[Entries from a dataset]
>>>

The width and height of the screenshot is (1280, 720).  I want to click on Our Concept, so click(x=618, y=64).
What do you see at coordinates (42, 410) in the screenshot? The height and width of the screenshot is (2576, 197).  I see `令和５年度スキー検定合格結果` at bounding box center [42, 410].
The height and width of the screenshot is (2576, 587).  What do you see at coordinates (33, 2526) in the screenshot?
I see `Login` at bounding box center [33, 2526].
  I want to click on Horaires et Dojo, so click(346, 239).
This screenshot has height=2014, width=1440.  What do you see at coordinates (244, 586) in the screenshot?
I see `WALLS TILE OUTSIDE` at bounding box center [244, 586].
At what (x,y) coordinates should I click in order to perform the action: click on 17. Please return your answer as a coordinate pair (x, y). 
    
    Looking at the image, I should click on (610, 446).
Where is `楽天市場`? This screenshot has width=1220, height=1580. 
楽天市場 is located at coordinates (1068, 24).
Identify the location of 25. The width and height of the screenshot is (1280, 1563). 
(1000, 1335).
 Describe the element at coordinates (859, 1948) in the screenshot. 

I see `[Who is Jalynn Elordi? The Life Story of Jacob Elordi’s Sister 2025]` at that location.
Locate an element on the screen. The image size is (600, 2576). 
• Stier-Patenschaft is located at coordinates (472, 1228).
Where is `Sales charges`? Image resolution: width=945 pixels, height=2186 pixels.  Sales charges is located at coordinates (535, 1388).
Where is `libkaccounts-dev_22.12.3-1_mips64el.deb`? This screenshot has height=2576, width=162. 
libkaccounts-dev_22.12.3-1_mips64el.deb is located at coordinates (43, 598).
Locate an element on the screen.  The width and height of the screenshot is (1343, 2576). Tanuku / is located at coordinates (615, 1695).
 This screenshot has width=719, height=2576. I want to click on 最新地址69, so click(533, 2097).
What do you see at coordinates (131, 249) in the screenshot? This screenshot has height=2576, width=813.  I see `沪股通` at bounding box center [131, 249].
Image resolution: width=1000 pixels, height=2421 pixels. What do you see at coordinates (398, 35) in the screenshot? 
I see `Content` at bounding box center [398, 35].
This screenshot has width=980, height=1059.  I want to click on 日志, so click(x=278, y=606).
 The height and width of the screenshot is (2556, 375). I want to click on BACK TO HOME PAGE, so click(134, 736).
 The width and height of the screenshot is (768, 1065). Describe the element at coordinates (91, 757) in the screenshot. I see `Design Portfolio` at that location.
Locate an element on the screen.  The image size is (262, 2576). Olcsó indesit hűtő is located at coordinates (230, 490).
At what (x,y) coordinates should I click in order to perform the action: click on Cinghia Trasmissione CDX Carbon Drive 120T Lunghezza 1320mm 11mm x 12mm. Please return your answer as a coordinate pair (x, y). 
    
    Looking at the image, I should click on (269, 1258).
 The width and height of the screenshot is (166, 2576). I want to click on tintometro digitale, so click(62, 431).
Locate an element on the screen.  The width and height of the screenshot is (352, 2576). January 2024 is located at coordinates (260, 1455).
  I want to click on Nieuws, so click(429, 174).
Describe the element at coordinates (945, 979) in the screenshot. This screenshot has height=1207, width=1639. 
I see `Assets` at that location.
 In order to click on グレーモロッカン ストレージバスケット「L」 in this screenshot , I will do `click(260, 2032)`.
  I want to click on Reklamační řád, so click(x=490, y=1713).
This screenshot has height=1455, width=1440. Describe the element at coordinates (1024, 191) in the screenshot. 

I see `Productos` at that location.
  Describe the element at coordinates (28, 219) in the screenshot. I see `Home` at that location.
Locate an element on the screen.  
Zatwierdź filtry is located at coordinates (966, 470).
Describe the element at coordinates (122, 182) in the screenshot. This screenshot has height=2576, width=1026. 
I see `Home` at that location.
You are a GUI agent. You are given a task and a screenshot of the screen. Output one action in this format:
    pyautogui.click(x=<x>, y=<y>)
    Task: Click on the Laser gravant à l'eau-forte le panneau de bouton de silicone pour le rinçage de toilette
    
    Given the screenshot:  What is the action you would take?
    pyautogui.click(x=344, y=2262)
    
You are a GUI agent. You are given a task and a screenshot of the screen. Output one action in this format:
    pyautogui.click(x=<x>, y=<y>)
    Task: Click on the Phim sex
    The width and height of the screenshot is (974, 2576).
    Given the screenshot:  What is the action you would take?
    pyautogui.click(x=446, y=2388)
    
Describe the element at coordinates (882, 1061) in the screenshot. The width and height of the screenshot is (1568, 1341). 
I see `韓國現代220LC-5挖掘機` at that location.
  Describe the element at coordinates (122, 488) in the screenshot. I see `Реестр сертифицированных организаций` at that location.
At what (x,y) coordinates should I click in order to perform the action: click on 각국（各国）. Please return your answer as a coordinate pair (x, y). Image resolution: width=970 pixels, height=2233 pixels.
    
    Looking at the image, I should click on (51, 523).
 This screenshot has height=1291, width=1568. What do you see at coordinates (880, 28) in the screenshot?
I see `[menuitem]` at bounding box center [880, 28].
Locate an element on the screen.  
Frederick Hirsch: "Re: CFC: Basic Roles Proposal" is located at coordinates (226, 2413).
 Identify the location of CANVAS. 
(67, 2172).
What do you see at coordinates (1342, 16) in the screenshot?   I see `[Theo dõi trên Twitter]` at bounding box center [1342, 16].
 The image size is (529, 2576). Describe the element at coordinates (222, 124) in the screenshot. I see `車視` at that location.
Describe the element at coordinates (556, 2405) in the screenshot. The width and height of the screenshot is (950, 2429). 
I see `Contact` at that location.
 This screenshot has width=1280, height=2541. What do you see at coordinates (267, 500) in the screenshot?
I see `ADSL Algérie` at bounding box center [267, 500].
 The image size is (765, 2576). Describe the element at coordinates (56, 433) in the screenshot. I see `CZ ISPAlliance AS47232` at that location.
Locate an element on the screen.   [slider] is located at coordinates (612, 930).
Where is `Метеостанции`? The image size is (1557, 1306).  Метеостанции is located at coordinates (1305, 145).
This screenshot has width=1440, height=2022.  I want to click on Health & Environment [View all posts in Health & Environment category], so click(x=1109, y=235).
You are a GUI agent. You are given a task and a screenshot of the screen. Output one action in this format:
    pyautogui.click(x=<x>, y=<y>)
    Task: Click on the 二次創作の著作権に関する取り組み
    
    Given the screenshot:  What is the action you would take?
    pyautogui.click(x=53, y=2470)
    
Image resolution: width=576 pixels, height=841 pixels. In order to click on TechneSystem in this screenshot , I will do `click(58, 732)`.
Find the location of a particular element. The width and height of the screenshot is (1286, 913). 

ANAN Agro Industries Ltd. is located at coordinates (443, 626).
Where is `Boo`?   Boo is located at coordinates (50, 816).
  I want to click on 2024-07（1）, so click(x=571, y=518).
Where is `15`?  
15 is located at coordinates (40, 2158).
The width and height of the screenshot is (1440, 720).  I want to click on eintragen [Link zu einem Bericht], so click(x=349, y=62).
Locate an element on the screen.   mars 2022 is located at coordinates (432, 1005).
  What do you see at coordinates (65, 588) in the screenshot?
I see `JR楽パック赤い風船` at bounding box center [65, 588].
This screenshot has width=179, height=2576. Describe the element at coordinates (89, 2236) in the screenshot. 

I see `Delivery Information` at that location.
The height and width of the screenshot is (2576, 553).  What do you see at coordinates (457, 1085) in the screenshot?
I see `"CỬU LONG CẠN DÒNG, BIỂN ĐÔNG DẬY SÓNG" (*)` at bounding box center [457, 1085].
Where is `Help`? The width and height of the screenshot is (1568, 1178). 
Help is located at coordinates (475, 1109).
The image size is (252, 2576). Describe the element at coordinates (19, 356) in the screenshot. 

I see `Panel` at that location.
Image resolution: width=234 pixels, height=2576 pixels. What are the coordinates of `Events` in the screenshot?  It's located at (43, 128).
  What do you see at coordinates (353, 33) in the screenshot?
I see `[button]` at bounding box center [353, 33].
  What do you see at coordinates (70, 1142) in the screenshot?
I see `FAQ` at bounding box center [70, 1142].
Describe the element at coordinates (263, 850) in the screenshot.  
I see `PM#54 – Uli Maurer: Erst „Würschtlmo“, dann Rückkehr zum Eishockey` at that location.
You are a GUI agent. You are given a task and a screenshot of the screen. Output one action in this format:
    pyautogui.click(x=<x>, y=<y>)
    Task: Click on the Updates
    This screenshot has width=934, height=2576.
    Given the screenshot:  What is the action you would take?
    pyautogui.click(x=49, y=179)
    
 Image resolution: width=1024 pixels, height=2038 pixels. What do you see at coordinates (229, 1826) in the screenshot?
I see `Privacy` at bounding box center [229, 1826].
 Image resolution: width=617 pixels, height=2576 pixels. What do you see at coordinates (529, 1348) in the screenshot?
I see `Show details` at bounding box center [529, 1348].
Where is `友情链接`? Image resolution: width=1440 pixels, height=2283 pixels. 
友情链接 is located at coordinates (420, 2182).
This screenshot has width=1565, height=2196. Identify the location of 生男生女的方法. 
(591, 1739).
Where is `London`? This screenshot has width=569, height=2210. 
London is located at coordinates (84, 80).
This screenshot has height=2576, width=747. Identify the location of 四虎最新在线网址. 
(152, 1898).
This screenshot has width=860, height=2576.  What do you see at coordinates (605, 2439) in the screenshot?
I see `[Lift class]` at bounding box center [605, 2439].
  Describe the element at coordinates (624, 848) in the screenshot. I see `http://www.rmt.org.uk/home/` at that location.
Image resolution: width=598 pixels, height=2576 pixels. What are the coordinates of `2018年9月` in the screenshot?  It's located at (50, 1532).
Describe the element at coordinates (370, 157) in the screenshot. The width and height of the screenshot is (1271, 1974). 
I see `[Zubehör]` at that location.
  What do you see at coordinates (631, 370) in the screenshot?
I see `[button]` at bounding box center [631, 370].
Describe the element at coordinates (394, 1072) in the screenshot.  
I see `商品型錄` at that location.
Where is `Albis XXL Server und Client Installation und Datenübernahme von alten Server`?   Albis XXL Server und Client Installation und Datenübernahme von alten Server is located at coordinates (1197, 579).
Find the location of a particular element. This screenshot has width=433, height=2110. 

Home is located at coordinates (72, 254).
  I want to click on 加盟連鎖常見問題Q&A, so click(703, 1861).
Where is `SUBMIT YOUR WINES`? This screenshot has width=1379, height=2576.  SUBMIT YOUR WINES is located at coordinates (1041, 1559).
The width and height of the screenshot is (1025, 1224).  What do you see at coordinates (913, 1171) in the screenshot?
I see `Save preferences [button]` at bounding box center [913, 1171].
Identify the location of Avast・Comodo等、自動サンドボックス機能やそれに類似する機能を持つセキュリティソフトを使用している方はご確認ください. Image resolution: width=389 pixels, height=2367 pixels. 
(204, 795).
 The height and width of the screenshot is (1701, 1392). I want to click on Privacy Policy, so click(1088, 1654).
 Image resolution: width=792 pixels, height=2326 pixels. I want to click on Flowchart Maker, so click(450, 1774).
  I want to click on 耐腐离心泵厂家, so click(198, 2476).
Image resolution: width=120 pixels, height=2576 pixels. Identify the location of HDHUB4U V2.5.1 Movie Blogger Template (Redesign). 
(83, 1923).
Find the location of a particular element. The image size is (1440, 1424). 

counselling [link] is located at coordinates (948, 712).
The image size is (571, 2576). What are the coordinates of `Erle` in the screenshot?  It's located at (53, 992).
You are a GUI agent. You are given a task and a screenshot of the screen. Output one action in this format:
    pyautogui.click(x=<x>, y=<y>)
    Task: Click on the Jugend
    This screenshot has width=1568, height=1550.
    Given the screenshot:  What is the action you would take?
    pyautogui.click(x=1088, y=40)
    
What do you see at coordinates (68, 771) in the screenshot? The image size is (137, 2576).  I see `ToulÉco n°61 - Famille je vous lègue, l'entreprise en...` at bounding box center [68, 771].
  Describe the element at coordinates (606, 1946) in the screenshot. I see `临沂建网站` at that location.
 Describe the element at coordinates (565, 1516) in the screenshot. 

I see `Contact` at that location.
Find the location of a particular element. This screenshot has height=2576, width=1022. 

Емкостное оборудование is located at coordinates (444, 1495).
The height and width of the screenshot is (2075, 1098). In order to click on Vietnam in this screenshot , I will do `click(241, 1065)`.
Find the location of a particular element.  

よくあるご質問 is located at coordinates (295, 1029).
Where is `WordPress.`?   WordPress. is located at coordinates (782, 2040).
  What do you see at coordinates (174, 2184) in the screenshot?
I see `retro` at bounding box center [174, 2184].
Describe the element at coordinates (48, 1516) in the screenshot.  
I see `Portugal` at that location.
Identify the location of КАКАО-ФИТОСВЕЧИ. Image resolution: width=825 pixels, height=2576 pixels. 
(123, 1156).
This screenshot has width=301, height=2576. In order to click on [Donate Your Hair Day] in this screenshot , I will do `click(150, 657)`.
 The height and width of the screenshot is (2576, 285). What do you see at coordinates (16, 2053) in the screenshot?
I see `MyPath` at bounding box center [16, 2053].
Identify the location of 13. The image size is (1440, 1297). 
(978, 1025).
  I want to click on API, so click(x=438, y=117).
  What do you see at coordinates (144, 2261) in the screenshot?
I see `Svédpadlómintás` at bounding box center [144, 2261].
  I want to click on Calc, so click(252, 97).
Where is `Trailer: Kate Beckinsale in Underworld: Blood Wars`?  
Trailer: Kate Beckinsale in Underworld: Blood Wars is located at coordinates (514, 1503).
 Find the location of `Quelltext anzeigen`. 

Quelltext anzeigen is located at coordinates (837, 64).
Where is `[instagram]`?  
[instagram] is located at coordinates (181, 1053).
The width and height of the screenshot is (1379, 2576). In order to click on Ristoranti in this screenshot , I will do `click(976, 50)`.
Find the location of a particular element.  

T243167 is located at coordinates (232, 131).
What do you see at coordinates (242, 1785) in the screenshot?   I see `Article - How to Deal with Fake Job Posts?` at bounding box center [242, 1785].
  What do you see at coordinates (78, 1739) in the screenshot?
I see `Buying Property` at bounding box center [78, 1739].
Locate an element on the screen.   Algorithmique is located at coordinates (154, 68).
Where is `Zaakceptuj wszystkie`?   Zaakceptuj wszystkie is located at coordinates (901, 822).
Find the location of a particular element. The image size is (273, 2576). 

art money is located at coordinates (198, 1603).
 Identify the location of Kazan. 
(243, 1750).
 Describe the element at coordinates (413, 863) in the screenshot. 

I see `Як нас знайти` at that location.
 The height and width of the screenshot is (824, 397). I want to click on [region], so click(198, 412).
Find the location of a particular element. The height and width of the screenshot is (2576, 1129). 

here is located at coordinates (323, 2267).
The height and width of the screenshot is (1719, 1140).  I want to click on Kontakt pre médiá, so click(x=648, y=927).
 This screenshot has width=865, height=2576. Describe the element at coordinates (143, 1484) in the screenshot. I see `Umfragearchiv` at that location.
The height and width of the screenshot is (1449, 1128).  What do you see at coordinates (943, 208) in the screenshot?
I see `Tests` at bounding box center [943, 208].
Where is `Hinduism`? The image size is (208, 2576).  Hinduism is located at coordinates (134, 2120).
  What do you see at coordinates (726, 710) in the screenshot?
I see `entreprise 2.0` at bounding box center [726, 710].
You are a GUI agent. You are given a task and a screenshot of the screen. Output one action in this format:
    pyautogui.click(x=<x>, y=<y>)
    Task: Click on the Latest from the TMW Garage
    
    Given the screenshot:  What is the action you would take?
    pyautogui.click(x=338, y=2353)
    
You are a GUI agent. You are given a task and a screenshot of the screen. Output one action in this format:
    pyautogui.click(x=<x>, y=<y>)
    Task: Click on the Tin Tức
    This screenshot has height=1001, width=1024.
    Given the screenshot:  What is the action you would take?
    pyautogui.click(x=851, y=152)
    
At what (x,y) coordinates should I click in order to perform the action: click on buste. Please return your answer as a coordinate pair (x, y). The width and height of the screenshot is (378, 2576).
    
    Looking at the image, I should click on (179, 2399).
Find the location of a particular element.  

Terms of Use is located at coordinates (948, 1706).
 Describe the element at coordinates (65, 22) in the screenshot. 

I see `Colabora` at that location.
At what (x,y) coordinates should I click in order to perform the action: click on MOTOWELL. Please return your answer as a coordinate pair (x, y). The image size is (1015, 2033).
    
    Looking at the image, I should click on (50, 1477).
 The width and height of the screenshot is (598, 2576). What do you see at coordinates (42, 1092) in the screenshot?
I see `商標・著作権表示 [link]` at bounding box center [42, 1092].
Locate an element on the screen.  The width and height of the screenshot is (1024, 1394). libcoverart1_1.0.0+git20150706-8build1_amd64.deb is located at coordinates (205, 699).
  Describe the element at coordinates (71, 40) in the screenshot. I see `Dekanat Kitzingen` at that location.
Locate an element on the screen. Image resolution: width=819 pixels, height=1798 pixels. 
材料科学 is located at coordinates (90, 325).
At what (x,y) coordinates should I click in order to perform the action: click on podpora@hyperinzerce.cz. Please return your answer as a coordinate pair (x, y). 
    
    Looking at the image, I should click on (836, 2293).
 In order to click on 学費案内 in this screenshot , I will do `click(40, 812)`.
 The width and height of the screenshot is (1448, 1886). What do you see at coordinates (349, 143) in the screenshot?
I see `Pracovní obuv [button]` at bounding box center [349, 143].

<<<

* _WRITTEN EXERCISE_
Convert the stretch from the line containing "coordinates (535, 1388)." through the line containing "This screenshot has width=719, height=2576." into a Markdown table with a "No." column for the row number and a "Line" column for the line. Leave out any blank lines.

* _RESULT BELOW_
| No. | Line |
|---|---|
| 1 | Where is `Sales charges`? Image resolution: width=945 pixels, height=2186 pixels.  Sales charges is located at coordinates (535, 1388). |
| 2 | Where is `libkaccounts-dev_22.12.3-1_mips64el.deb`? This screenshot has height=2576, width=162.  |
| 3 | libkaccounts-dev_22.12.3-1_mips64el.deb is located at coordinates (43, 598). |
| 4 | Locate an element on the screen.  The width and height of the screenshot is (1343, 2576). Tanuku / is located at coordinates (615, 1695). |
| 5 |  This screenshot has width=719, height=2576. I want to click on 最新地址69, so click(533, 2097). |